- [Material provided]

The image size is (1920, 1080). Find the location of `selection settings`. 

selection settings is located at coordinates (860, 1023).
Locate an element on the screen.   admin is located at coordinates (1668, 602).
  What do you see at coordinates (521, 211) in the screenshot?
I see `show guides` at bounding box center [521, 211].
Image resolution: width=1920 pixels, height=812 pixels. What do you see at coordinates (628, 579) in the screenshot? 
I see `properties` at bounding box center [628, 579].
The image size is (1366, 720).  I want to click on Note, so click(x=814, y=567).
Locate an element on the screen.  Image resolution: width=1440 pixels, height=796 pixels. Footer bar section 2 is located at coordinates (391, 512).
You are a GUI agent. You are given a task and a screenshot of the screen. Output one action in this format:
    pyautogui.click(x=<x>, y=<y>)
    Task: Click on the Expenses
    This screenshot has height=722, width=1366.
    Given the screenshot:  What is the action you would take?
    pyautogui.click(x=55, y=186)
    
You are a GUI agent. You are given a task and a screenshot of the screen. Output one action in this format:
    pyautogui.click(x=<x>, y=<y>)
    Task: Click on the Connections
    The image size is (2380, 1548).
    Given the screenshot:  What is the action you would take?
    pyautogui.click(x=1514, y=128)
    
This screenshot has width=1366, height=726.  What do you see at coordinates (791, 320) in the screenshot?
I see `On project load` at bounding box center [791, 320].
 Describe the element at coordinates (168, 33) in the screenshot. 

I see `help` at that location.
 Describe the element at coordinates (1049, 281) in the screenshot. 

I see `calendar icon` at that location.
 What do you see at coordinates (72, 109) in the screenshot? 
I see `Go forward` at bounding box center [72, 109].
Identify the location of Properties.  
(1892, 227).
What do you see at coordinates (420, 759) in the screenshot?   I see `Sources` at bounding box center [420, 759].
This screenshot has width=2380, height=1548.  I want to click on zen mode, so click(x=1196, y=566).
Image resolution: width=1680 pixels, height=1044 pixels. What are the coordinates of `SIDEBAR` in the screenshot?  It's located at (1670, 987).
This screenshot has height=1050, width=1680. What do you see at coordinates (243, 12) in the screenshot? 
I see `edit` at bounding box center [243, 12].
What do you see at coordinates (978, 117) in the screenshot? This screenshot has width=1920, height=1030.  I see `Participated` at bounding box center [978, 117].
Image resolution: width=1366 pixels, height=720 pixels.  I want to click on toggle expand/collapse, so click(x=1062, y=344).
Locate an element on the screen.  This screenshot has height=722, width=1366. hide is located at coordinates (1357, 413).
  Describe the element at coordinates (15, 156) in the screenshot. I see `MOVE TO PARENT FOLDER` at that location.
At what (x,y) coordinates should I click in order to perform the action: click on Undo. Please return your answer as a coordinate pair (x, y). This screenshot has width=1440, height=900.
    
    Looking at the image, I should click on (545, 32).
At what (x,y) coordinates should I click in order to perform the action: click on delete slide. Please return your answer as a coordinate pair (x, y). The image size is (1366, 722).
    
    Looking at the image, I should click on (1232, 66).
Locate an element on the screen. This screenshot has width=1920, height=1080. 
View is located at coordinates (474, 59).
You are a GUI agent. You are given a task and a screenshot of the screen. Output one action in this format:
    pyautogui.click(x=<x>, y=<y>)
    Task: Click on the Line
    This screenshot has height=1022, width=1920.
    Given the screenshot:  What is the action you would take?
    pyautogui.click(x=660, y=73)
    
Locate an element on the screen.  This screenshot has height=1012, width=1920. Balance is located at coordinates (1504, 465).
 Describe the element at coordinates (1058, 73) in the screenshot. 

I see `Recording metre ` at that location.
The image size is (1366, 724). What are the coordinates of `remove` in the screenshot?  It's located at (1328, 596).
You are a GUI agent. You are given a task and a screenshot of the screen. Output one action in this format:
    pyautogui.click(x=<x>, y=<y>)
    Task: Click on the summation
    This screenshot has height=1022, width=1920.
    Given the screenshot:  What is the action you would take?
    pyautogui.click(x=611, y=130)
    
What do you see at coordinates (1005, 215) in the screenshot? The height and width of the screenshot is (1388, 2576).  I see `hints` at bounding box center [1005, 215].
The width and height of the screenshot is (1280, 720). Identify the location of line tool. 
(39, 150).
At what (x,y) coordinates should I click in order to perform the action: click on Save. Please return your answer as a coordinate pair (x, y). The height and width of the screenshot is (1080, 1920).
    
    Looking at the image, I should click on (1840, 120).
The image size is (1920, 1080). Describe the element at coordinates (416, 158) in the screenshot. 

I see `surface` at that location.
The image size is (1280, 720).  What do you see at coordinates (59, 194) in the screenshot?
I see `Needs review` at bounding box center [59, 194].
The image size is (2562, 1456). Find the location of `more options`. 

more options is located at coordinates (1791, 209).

- [The problem] Retype the data from the line with "coordinates (1668, 602)." to the line with "coordinates (391, 512).", reproducing each line without any change.

- [The response]
Locate an element on the screen.   admin is located at coordinates (1668, 602).
  What do you see at coordinates (521, 211) in the screenshot?
I see `show guides` at bounding box center [521, 211].
Image resolution: width=1920 pixels, height=812 pixels. What do you see at coordinates (628, 579) in the screenshot? 
I see `properties` at bounding box center [628, 579].
The image size is (1366, 720).  I want to click on Note, so click(x=814, y=567).
Locate an element on the screen.  Image resolution: width=1440 pixels, height=796 pixels. Footer bar section 2 is located at coordinates (391, 512).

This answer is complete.